━━ Text shown
On December 22, 2017, the U.S. Government enacted comprehensive tax legislation commonly referred to as the Tax Cuts and Jobs Act (the “Act”). The Act amends the Internal Revenue Code to reduce tax rates and modify policies, credits, and deductions for individuals and businesses. For businesses, the Act reduces the corporate federal tax rate from a maximum of 35% to a flat 21% rate. The corporate tax rate reduction was effective January 1, 2018. Because the Company has a fiscal year end of June 30, the reduced corporate tax rate will result in the application of a blended federal statutory tax rate for its fiscal year 2018 and then a flat 21% thereafter.

Under generally accepted accounting principles, the Company uses the asset and liability method of accounting for income taxes. Under this method, deferred tax assets and liabilities are recognized for the future tax consequences attributable to differences between the financial statement carrying amounts of existing assets and liabilities and their respective tax bases. Deferred tax assets and liabilities are measured using enacted tax rates expected to apply to taxable income in the years in which those temporary differences are expected to be recovered or settled. As a result of the reduction in the corporate income tax rate under the Act, the Company revalued its deferred tax assets and liabilities at December 31, 2017. These re-measurements resulted in a discrete tax benefit of $251,000 that was recognized during the three months ended December 31, 2017. The Company’s revaluation of its deferred tax assets and liabilities is subject to further clarification of the Tax Act and refinements of its estimates. As a result, the actual impact on the deferred tax assets and liabilities and income tax expense due to the Tax Act may vary from the amounts estimated.
━━━━
━━ Given data
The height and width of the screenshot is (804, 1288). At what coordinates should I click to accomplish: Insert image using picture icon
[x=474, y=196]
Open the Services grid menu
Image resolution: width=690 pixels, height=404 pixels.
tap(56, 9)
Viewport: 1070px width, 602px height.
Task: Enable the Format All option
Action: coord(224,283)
━━━━
▶ **Required tasks**:
[1] Which dates naming a specific month and day appear in the Tax Cuts and Jobs Act passage?
[2] Could you copy the Tax Cuts and Jobs Act passage word for word, from "On December 22, 2017, the" up to and including "flat 21% thereafter."?
The listing has no connection to the Tax Cuts and Jobs Act passage.

▶ **Final answers**:
[1] December 22, 2017; January 1, 2018; June 30; December 31, 2017

[2]
On December 22, 2017, the U.S. Government enacted comprehensive tax legislation commonly referred to as the Tax Cuts and Jobs Act (the “Act”). The Act amends the Internal Revenue Code to reduce tax rates and modify policies, credits, and deductions for individuals and businesses. For businesses, the Act reduces the corporate federal tax rate from a maximum of 35% to a flat 21% rate. The corporate tax rate reduction was effective January 1, 2018. Because the Company has a fiscal year end of June 30, the reduced corporate tax rate will result in the application of a blended federal statutory tax rate for its fiscal year 2018 and then a flat 21% thereafter.